ムンちゃん物語(5)


(どれが本物のムンちゃんでしょうか?)
 夏の暑いある日、僕達家族で海に行った。勿論ムンちゃんも一緒だ。小学生低学年の息子はムンちゃんと海水浴を楽しんだ。ムンちゃんは水に浮かんだ大きめの木切れを咥えて取ってくる遊びが好きだったので、僕が海に向かって木切れを投げてやると嬉々として海に飛び込み沖に向かって泳ぎ出した。

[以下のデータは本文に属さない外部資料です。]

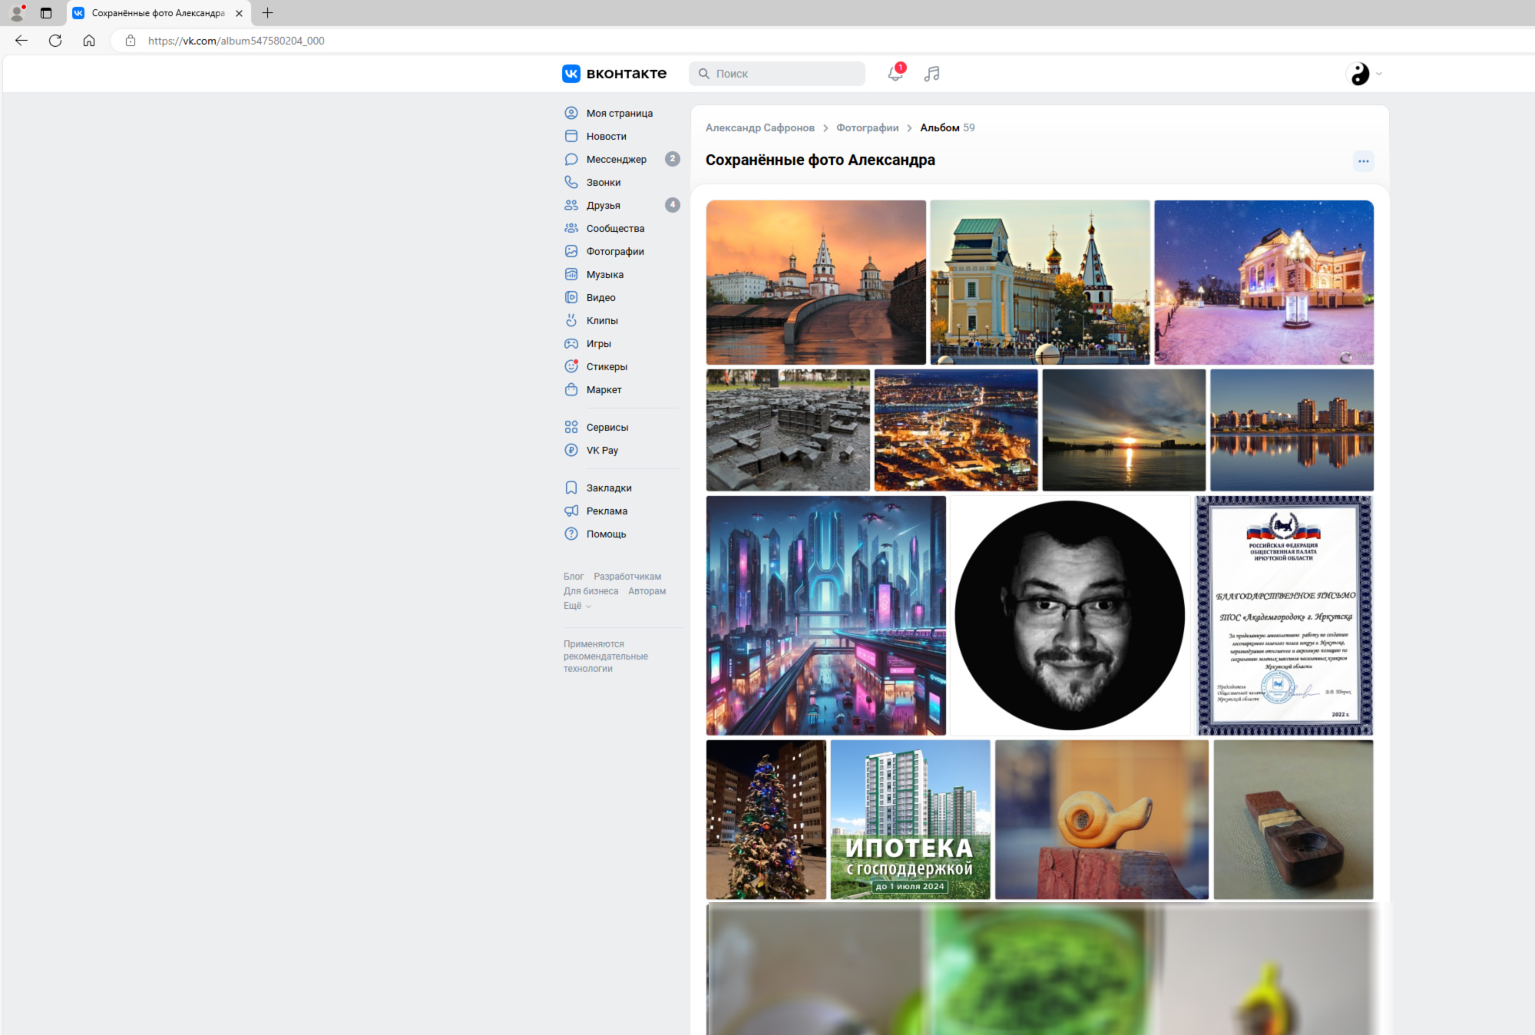Open the notifications bell icon
The image size is (1535, 1035).
pyautogui.click(x=895, y=74)
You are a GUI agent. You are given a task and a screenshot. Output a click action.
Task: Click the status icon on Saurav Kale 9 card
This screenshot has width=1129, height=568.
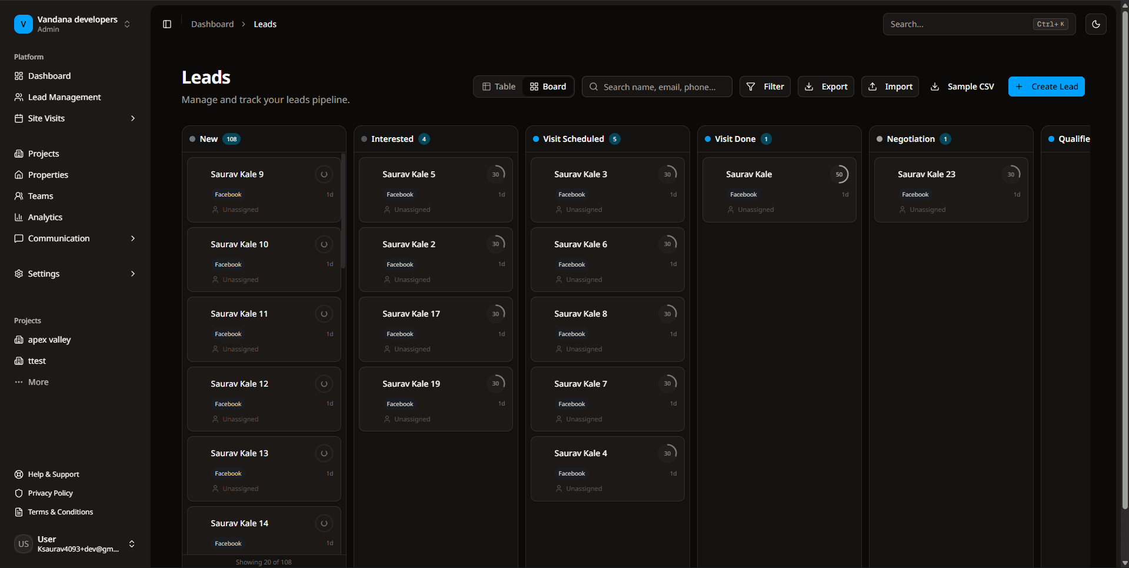(x=324, y=174)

まだ幼かった息子もそれを一緒に取りに行こうと泳いで遊んだ。
 海水浴の帰りは、海に浸かったムンちゃんを洗おうと、今度は清流のちょっとした深水で泳がせた。
 その帰りには、湧き水で美しい池がある所で名物のニジマス料理を食べていく事にした。その池は2、30歩で一周出来る程の大きさで聖なる泉という事で、手を浸ける位ならいいが中に入る事はできなかった。

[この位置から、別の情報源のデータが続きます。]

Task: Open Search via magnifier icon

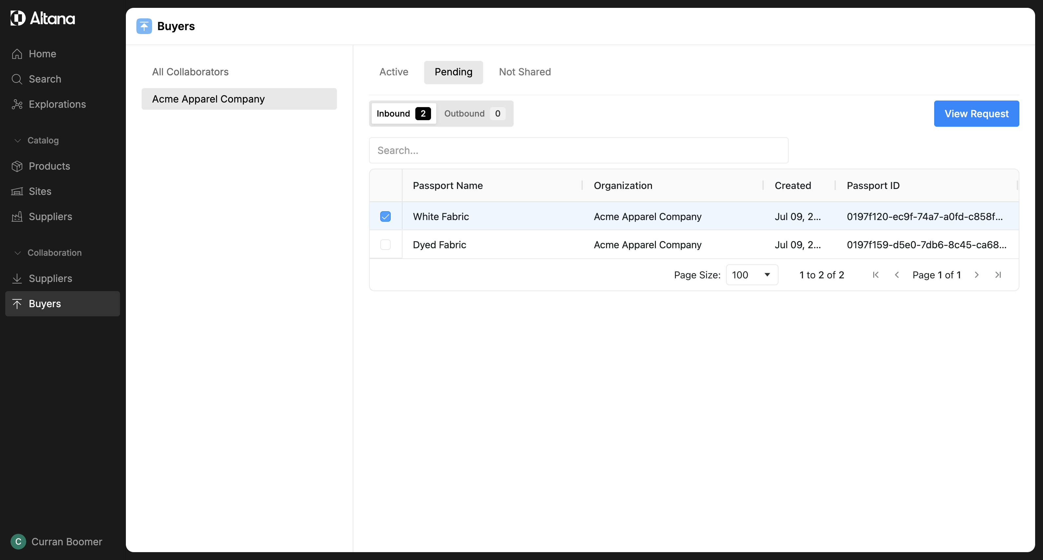Action: pos(17,79)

池の中を注視してみると確かに水が湧いていて、何箇所かで底の砂が踊っていた。
 僕達は木陰に車を停めて、窓をムンちゃんの頭が出ない程度に開けて昼食にした。食堂もあったが、やはりこの季節は池の隣に設営された場所で食事をするのが気持ちいい。ニジマスの背ごしにフライ、塩焼きがセットになっていて十分に満足できる。
 満腹してさあ帰ろうと足を進めていたその時だった。向うからいるはずのないムンちゃんがハッハ、ハッハと舌を出して走ってこっちに向かってきていた。
「ムンちゃん、どうして出てきた!」という僕の叫びを無視するようにそのまま池へジャブン!!!そのまま涼しい顔をして泳ぎだした。
 僕が「こらっムン!こっちへ来い!」と怒鳴っても彼女は僕に背を向けて反対側に泳ぎだす始末だ。
「周りは物見客でいっぱいになり、
「犬が泳いでる。可愛い〜❤」などと騒いでいる。
そこへ一人の初老の男性が僕に怒って言った。
「ここは神様の池で、誰も泳いではいけないんだ。それなのに犬を泳がすとは・・・」
僕はただただ「すみません」と「早く来い!ムン!」を繰り返し言うので精一杯だった。
 彼女は5分位神の池で堪能しただろうか。池からあがった彼女を連れて、僕達は逃げるようにそこを去った。
 ムンちゃんはその池で泳いだ唯一の犬だろう。
 それ以来、僕達は一度もそこへ行っていない。